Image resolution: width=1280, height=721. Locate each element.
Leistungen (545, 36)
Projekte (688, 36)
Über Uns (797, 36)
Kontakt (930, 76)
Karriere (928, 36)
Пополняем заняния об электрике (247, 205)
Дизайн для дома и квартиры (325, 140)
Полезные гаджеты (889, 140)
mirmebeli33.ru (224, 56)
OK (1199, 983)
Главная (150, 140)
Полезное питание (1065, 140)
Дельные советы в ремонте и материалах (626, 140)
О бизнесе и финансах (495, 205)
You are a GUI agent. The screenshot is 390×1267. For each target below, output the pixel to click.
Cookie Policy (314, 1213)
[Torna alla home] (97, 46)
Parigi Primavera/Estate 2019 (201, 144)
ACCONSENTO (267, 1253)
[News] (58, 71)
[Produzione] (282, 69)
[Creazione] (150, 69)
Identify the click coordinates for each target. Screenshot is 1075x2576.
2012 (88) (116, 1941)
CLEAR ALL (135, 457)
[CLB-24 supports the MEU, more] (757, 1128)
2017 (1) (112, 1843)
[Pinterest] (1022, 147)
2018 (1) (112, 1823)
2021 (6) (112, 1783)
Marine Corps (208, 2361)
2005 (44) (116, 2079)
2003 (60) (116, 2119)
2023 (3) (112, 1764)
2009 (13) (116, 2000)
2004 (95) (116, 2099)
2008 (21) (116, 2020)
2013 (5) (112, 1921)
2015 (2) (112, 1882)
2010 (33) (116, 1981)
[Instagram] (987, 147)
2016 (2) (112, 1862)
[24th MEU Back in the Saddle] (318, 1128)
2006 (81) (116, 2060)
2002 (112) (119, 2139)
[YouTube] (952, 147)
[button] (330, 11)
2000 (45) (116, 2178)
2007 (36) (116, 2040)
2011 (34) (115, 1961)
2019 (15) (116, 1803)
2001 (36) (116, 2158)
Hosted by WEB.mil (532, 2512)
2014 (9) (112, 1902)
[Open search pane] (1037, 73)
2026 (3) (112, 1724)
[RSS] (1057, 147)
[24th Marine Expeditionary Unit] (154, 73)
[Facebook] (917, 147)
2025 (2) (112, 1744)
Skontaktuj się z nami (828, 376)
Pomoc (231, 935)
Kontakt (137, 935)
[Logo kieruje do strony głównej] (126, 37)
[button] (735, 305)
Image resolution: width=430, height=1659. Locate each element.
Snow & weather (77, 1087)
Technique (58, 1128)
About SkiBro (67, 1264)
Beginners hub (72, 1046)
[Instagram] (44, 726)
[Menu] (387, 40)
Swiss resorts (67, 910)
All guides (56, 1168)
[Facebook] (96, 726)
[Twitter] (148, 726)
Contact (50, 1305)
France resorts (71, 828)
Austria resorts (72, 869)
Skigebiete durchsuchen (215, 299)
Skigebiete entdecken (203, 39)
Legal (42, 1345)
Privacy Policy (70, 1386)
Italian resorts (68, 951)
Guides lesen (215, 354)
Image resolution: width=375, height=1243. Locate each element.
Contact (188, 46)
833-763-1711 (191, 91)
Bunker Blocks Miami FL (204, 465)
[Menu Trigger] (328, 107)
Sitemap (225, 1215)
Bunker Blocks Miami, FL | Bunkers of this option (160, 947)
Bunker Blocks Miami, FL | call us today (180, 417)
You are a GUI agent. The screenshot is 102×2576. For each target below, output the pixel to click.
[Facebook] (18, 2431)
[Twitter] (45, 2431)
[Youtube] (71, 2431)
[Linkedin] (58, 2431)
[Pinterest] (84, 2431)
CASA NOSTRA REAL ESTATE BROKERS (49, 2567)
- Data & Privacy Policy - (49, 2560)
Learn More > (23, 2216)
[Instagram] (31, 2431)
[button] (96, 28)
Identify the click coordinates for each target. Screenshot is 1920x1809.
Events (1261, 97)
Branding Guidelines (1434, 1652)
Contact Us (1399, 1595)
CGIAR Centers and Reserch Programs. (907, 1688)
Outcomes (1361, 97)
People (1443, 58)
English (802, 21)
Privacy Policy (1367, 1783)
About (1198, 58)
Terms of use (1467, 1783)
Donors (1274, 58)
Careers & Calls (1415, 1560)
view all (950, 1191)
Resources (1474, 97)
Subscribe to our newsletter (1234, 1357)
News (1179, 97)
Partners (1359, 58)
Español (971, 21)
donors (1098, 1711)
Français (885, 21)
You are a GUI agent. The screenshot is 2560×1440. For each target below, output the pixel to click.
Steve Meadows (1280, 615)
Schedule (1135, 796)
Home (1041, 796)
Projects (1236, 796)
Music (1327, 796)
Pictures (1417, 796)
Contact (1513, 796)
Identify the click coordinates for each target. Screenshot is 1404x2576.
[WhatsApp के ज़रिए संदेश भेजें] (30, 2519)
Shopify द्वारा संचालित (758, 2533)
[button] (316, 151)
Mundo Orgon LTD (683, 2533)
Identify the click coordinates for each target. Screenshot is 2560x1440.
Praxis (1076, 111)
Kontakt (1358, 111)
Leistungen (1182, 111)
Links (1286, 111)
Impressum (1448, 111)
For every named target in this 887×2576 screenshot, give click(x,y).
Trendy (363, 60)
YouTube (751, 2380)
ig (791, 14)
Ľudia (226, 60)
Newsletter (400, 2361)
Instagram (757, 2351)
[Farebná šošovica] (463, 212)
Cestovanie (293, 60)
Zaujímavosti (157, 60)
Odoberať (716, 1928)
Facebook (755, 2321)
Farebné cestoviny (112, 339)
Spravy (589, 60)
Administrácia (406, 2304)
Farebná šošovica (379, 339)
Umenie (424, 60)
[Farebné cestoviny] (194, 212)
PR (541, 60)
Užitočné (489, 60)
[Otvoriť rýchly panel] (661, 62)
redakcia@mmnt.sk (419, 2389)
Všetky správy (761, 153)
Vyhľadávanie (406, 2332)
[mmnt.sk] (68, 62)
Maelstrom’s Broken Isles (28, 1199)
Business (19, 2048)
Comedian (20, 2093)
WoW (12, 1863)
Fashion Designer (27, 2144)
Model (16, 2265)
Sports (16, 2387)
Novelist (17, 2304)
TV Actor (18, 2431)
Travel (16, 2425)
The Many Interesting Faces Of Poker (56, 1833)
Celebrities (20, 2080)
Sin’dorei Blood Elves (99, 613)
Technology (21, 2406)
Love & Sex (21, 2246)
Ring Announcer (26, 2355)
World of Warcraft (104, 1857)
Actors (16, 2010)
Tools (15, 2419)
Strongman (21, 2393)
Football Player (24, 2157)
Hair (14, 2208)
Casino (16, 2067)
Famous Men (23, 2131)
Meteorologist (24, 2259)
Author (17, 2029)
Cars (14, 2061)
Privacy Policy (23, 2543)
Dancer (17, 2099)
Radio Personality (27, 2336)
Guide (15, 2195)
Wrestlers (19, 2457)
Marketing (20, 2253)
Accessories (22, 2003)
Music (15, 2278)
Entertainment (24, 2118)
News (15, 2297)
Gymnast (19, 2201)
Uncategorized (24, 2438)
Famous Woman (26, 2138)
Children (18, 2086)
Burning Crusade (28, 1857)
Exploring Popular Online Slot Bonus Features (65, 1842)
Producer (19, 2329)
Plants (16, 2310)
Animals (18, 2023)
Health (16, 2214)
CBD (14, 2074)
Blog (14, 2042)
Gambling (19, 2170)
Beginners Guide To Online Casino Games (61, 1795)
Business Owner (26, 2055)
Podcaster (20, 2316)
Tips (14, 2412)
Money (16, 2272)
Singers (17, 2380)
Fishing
#####
• **YOUR TASK**
Go through the material and copy each line that contains "below".

• **EXERCISE RESPONSE**
You are a GUI agent. The screenshot is 390×1267. For each target below, output the pixel to click.
You are a GUI agent. The screenshot is 102×2576. For each target below, output the pixel to click.
You are a GUI agent. The screenshot is 2560×1440. For each target below, output the pixel to click.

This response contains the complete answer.